= De Bereboot =

Dutch children's television series

De Bereboot (The Bear Boat) is a Dutch children's puppet television programme in the 1970s written by Lo Hartog van Banda. 407 episodes were made for broadcast on NOS (October 2, 1976 - April 29, 1977) and AVRO (October 1, 1977 - September 30, 1978).

==Cast==

===Leading characters===
- Kapitein Brom (Captain Grouch); a brown tough bear with white whiskers.
- Maatje (Buddy), a young panda who has a solution for every problem.
- Brilbeer (Spectacle Bear), a yellow touchy bear with grey sideburns and a white boilersuit. His catchphrase, "technisch gesproken" translates as "technically speaking".

===Supporting characters===
- Neel; landlady of resident pub Het Zeemanshuis (The Sailor's Home). She's a cow in the literary sense; she fancies the captain and loves to give him cuddle names.
- Kokki; the pub's Italian chef. Everytime something goes wrong he says "Santa Hoopla".
- Jimmy Bril (Jimmy Specs); a pop singer.
- Professor Knobbel (Dr. Knob); a mad genius whose gadgets don't work properly.
- Fred de Kei (Fred Rock); a business-pig who wastes no chance to make money. He wears a black top hat and always has a cigar in his mouth.
- Teun; a farmer whose chicken eggs are transported by the bears.
- Guus Hap (Gus Bite); an ostrich who eats anything within eyesight to return it as a real surprise-egg.
- Alida; a seasnake who insists on being addressed as a lady. The captain always regards her wish.
- Lorrelies; a mermaid who gets easily insulted by Brilbeer's refusal to eat her seafood.
- Juf (Miss); a strict school-teacher. She moved to Stupid Toddlers Island (Dutch: Domme-dreumessen-eiland) which was in serious need of education.

===Plot===
The three bears enter the pub and start a conversation with Neel; halfway subject switches to one of their adventures which often took place on the silliest of theme-isles such as Stupid Toddlers Island, Cake Island (Dutch: Taart-eiland) or Hat Island (Dutch: Hoed-eiland) . These adventures were serialised over the course of two to five episodes to fit the five-minute time-slot.

==Side-project==
During their AVRO days the bears also hosted the Wednesday afternoon show Berebios (Bear's Flicks) at the local cinema where Fred sold the tickets. Apart from their own adventures they also aired Dutch-dubbed cartoons (from Hanna-Barbera, The Adventures of Tintin, and their Scandinavian peer Rasmus Klump). After De Bereboot was cancelled, the Wednesday slot changed its name into Kinderbios (Kid's Flicks) and remained for about a decade.

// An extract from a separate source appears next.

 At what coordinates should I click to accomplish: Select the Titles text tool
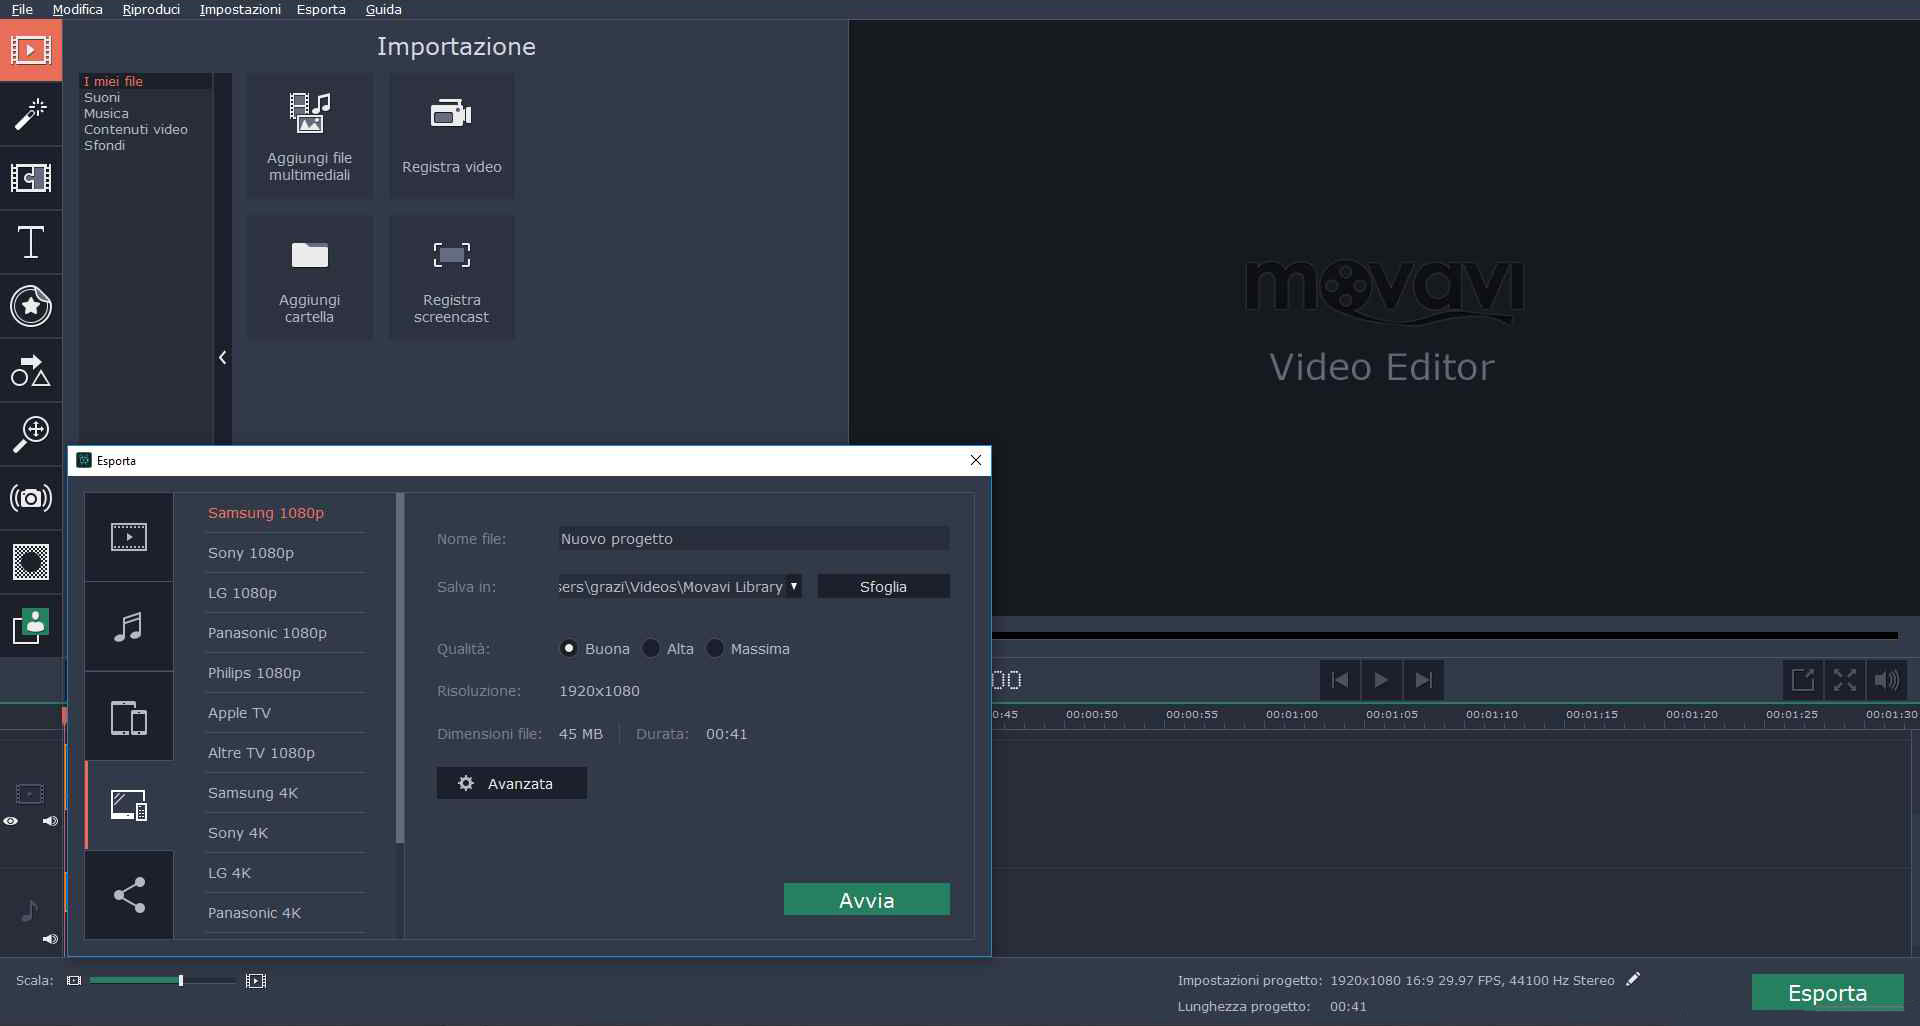click(x=30, y=242)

===Merchandise and popularity resurgence===
The images of Brom, Maatje and Brilbeer appeared on merchandise ranging from erasers to balloons; the latter even guesting in one of the episodes. A six -track sampler-EP was sold at a chainstore-supermarket in preparation of the full-length albums.

In 1991, nine year after re-runs of the first season, De Bereboot was introduced to the new generation; this time on TROS. The original theme-tune was replaced with the one used for the AVRO-season and the episodes were slotted together as one. Later children's channel Kindernet (now Nickelodeon) took over with more success; by 2000 new merchandise was available including double VHS-tapes.

It was also adapted into a comic strip by Ton Beek for the magazine Bobo.